#  >  > Occult Discussion >  >  > Folklore Myths & Urban Legends >  >  >  Shoe Trees?

## JohnOdin

A fairly modern phenonomen this, Shoe trees pop up in the films "Big Fish" and "Sex Drive" and I've seen photos of them on Roadtrip USA websites. 
But whats the significance (if any) of the Shoe tree?

I know about the reasoing behind sneakers over the phone line, either as a place to mark were someone died or as a place where drugs are avaiable. 

can any colonial cousions help a curious Brit out?

----------


## Belphebe

I wish I could but this is the first I have heard of it.

----------


## Balam_del_Monte

i think a Shoe Tree is just a new roadie fad.

----------


## JohnOdin

Fairynuff. They do look fab tho in a intresting and artisitic kind of way.

----------


## Belphebe

I found this.


Shoe Trees.
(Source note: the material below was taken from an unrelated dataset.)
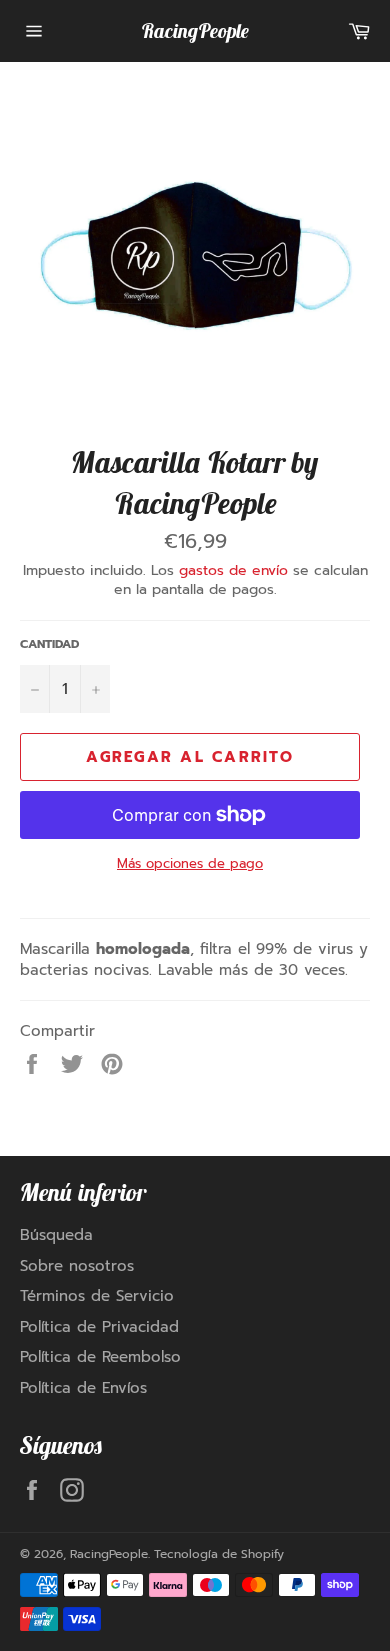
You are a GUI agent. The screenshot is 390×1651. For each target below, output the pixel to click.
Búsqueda (56, 1235)
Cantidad (49, 644)
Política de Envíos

Roadside America

----------


## JohnOdin

Well theres a lot of folklore and superstion associated with shoes:
Not putting shoes on the table.
Tying shoes behind a newlyweds car
Throwing shoes after somone as they leave the house on a long journey.
Burying shoes under the hearth to deter Witches. 
Shoes not paid for will allways 'Squeak' when you walk in them.
'Red shoes no knikers.'

----------